At $4000 and up such an event doesn’t come cheap, but it does give you unfettered access to a wealth of knowledge, new relationships and have fun in the process. Shai Agani spoke of his revolutionising the electric car, rolling out a unique but ubiquitous charging network in Denmark and Israel. I met an Astronaut called Scott (no relation) who has flown up and literally fixed the international space station, climbed mount Everest and is now curing cancer with nano technology.

Rob Stewart and I talked about the horror of shark fin soup and his next documentary which is about saving the human race from itself.

Summit Series made me feel on the one hand like a complete under achiever but on the other that I could perhaps contribute value to many of the projects and people from industries outside my realm who need my experience and expertise.

My biggest criticism was Summit Series it would likely benefit from a better geography of attendees (many were from San Francisco or New York) if only as when trying to change the world, it would be good to hear from more of the world.

No event is perfect though and the eager team at Sea Summit have created something from which the momentum is tangible and if the comments on twitter post conference are to be believed, blew many of the attendees expectations out of the water. I’ll certainly be back for more in 2012.

At the more intimate extreme you have the http://www.dolectures.com/ , which have been quietly breaking the mould since 1996. They have a cult following and demand is extremely high. Alan Moore <alanm@smlxtralarge.com> introduced me to DO, saying “Just go”.

Inevitably, the world is full of events the many of which I’m likely not aware of. The few I’ve mentioned represent the future of “conference” events as I would like to see them and I hope they will help banish the un-interactive one-to-many talk-at-me sessions of old.

Rather than lengthen the red carpet, TED have recently widened it introducing TED-X 24 months ago, democratising it’s brand. It’s a model which I suspect others are likely to follow (MLOVE has similar future plans).

In April TED proper also ran a campaign asking potential new speakers to submit a 1 minute YouTube video to be considered for a full audition in New York to potentially speak at the main event. It’s great to see them thinking differently to maintain the flow of disruptive content. If you haven’t already, check out www.TED.com where there is a library of free videos which will lose you for hours.

Back here in the Old World, LIFT in Geneva has a proven heritage of throwing disparate disciplines into a giant melting fondue of a conference.

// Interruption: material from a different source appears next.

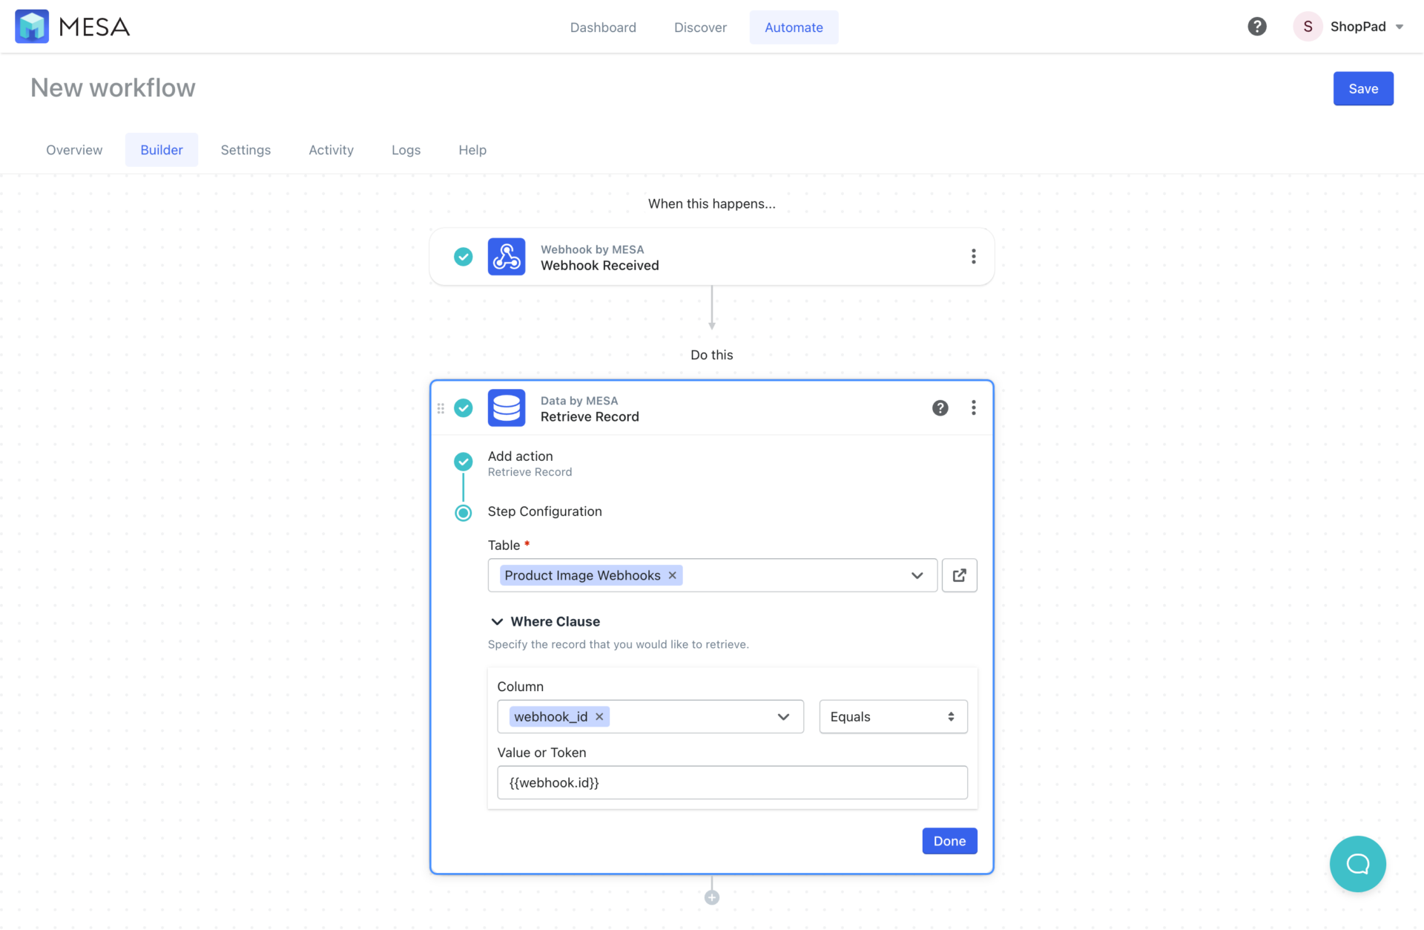
Task: Click the chat support bubble icon
Action: click(x=1358, y=864)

I attended in 2011 after a 2 year hiatus and it didn’t disappoint. LIFT also have a TED-style outreach program – last year I found myself with 25 others squeezed into a LIFT Living Room session in North London – bloody good it was too. (The pic below is from LIFT’s giant

Whether you’re working in tech, social enterprise, non-profit, film or elsewhere, all these conferences will provide value, connections and inspiration. The best test is to ask those who have been.

I write this while I’m at MLOVE Europe 2012. As ever it’s a disparate group of wonderful people in a castle in the middle of nowhere. The rustic adhoc vibe creates an environment ripe for building relationships which last – and the free bar fuelled by the eccentric owner Armin doesn’t hurt either. The next MLOVE Confestival is in Japan Q4 2012. Sign up now and hope to see you there!

..oh and if you want a conference curated, you could do yourself a favour if you give Pete a shout. He’s a bit of an expert 😉

STOPPRESS: And if you’re in to PRODUCT? There’s not question you should track down ProductTank / Mind The Product event 🙂

NB: Lastly, apologies if I missed anyone off this blog post – the MLOVE team over the years has had the support and assistance from so many great people it was not possible to list everyone here!